What do you want to call “levels of inclusion”?  What sorts of levels are trophic levels? 

 

What is preventing us from agreeing that complexity is just the inclusion of one system within another?

 

I know it takes a way the magic to be so straightforward, but other than you love of mystery, what is wrong with that definition?

 

Nick

 

Nicholas S. Thompson

Emeritus Professor of Psychology and Biology

Clark University

http://home.earthlink.net/~nickthompson/naturaldesigns/

 

From: Friam [mailto:[hidden email]] On Behalf Of Steven A Smith
Sent: Monday, June 12, 2017 3:46 PM
To: The Friday Morning Applied Complexity Coffee Group <[hidden email]>
Subject: Re: [FRIAM] tools, trollers, and language

 

At the risk of another discursion:

I think I just realized what I've been (almost) seeing of value in all this back and forth:

  1. I (and Nick) heard Glen's invocation of the Onion as an attempt to explicate a useful difference between levels and layers in the understanding of Complexity Babble (Talk/Science/Math/???).  I think he meant only to try to distinguish the two from one another and explicate their differences irrespective of the near dead horse we were working over at the time.  I think this might be the totality of the misunderstanding.
  2. I'm always looking for form/function dualities.  In the onion, the form (layers) follows a certain functional/behavioural path (cyclical growth).   I don't even know how to find "levels" in the a *hierarchical* sense or otherwise in an onion... maybe if we look at the cross section (as Glen suggested) and see *strata* (from the source (domain) of geological deposition and erosive or shearing exposure?) and then consider drilling a mine shaft into said strata which is more suggestive of the term "levels"?  

Mumble,

 - Steve

 

On 6/12/17 1:28 PM, glen wrote:

 
Sorry.  I didn't mean anything nefarious with the "repeat a lie often enough" thing.
 
I introduced an onion as an example of a thing, in the real world, that you can look at in terms of levels or layers.  And looking at it in terms of layers produces something different (and presumably more "natural") than looking at it in terms of levels.
 
 
 
On 06/12/2017 12:17 PM, Nick Thompson wrote:
Look, Glen.  I may be old.  I may be stupid.  I may be distracted.  I am certainly out of my depth.  This discussion, which fascinates me, is happening at a very inopportune  time for me, so I am admittedly not able to invest as much attention on it as it deserves and I would like.  And the discussion is going very fast, with answers falling all over other answers.   But I am NOT ill-willed or guileful.   And I am certainly not Goebbels.

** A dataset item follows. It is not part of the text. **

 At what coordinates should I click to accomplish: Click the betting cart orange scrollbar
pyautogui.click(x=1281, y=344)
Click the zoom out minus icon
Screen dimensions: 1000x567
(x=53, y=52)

Good LORD!   Try, whatever evidence to the contrary I may seem to present, to assume that I am basically an honest person, and that we share an interest in getting somewhere.  AND -- the hard part -- I recognize that if we ARE to get anywhere, everybody's thinking -- including my own -- is going to have to change. 
 
 
 
OK.  So, with all that in mind.  Say again, would you please, what the onion was doing in the discussion.  Just to recap from my point of view, I think the slice of an onion is a cross section.  The notion of a cross-section plays an important role in Holt's Concept of Consciousness, which describes anybody's consciousness as a cross section cut through the world by that person's behavior.  My consciousness is just those features of the world to which I respond.  When we slice an onion the structure revealed says something about BOTH the onion and about us, the slicer.  The cross section differs not only from onion to onion but because of how it was sliced. 
 
 
 
Now NONE of this has anything to do with what I mean by "levels" , which invokes an organizational metaphor.  I mean, hierarchical levels.  I suspect it will be almost impossible to talk about complexity without a language that includes hierarchical levels.  Remember, we got into this because I offered a definition of a complex system as a system made up of other systems.  So, on my account, an onion IS a complex system because it is a system of plants, each wrapped around another.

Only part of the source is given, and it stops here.